* _Document extract_:
Yes but if you had a cylinder you wouldn't have to worry about the mains being warm enough to have a hot bath. :LOL:
 
Hi Tony

The discussion originated from the claim that hot water cylinders were significantly more expensive to run than a combi though,

Cheers chaps

They are,your getting confused with what we are all talking about here.

Unvented cylinders with top quality insulation and large coils (X2) coupled to a high output system boiler will be *almost as efficient* as a combi however a *normal cylinder* will be more expensive even coupled to a system boiler.

Tony.
 
Any normal condensing boiler will be well condensing when delivering DHW at about 43° whether the manufacturers bother to put that in their brochures or not.

If you dont want to believe me then find one and run it and see the condensate coming out!

However, thats not the point! A cylinder will require about 2 kWh per day to make up the heat loss. Thats about 12p for gas and electricity. Pretty negligible.

The fact is that a cylinder will dump more hot water in your bath quicker than any combi or serve several hot water outlets at the same time.

I therefore recommend that you have a modern cylinder and a heat only boiler matched to the heat loss of your property plus 2 kW as recommended.

Any further money you want to spend should be on insulation as thats where you will save money. 80-90% of the gas bill is for heating!

Tony
 
...I therefore recommend that you have a modern cylinder and a heat only boiler matched to the heat loss of your property plus 2 kW as recommended.

Any further money you want to spend should be on insulation as thats where you will save money...
That's me then!

If only the bloody thing worked
 
you haven't been reading my other thread!
 
They are,your getting confused with what we are all talking about here.

Unvented cylinders with top quality insulation and large coils (X2) coupled to a high output system boiler will be *almost as efficient* as a combi however a *normal cylinder* will be more expensive even coupled to a system boiler.

Tony.

Hi Tony

I'm assuming "normal" means an unvented cylinder, and you're saying here that new vented cylinders aren't as well insulated and don't have such good coil designs as unvented ones? I think thats the first time a differentiation has been made between cylinder types in this thread though, hence the apparent confusion. I assumed whether vented or unvented, the insulation and warm up characteristics of a good quality tank would be similar.
 
Any normal condensing boiler will be well condensing when delivering DHW at about 43° whether the manufacturers bother to put that in their brochures or not.

If you dont want to believe me then find one and run it and see the condensate coming out!

However, thats not the point! A cylinder will require about 2 kWh per day to make up the heat loss. Thats about 12p for gas and electricity. Pretty negligible.

The fact is that a cylinder will dump more hot water in your bath quicker than any combi or serve several hot water outlets at the same time.

I therefore recommend that you have a modern cylinder and a heat only boiler matched to the heat loss of your property plus 2 kW as recommended.

Any further money you want to spend should be on insulation as thats where you will save money. 80-90% of the gas bill is for heating!

* _Stored rows_:
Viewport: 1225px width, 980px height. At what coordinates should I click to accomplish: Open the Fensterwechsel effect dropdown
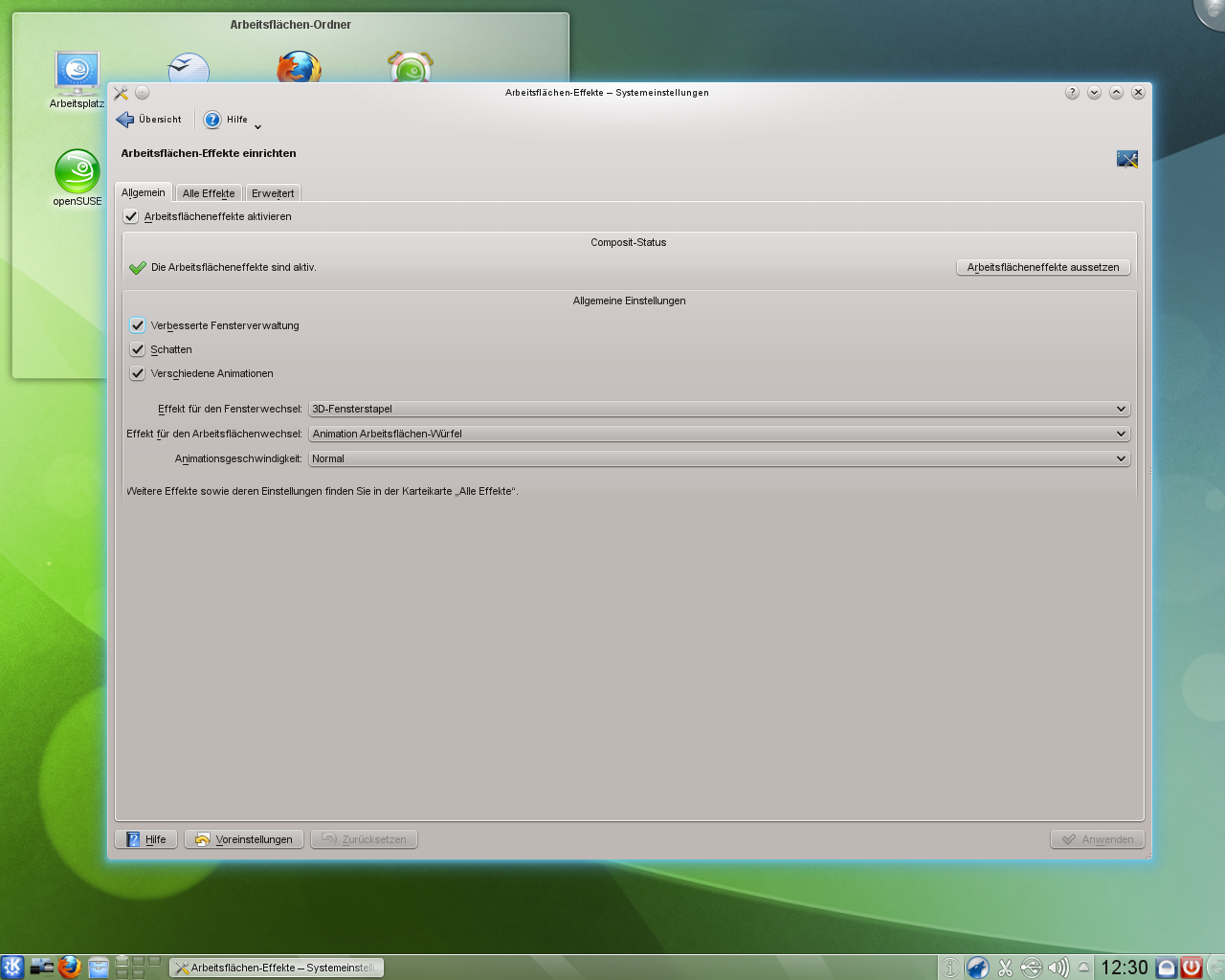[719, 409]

==

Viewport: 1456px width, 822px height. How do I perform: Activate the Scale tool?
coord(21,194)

* _List of tasks_:
• A. In the forum thread on hot water cylinders, rewrite the first paragraph that begins "However, thats not the point!" in a shorter form that keeps its main facts.
• B. Carry on the forum thread on hot water cylinders from its last line.

* _Exercise answers_:
• A. The point lies elsewhere: a cylinder needs about 2 kWh a day to make up its heat loss, roughly 12p for gas and electricity, which is negligible.

• B.
Tony

Cheers Tony, its not me disbelieving anyone, just trying to get my head around the apparent contraditions of various posts :)

Thanks for your input.
 
They are,your getting confused with what we are all talking about here.

Unvented cylinders with top quality insulation and large coils (X2) coupled to a high output system boiler will be *almost as efficient* as a combi however a *normal cylinder* will be more expensive even coupled to a system boiler.

Tony.

Hi Tony

I'm assuming "normal" means an unvented cylinder, and you're saying here that new vented cylinders aren't as well insulated and don't have such good coil designs as unvented ones? I think thats the first time a differentiation has been made between cylinder types in this thread though, hence the apparent confusion. I assumed whether vented or unvented, the insulation and warm up characteristics of a good quality tank would be similar.

No by normal I mean a typical vented cylinder say 900MMX450MM. Recovery time will be about 20mins depending on the primaries and type of boiler etc but about 20mins or so but the heat loss will not be as good as something like below.

A decent unvented 200 ltrs cylinder,for example, will have a recovery time of about the same depending on etc etc however the heat loss will be minimal meaning that unless you use hot water then the boiler will hardly fire over a 24 hr period and your water will still be pretty hot.

These are about as good as you'll get .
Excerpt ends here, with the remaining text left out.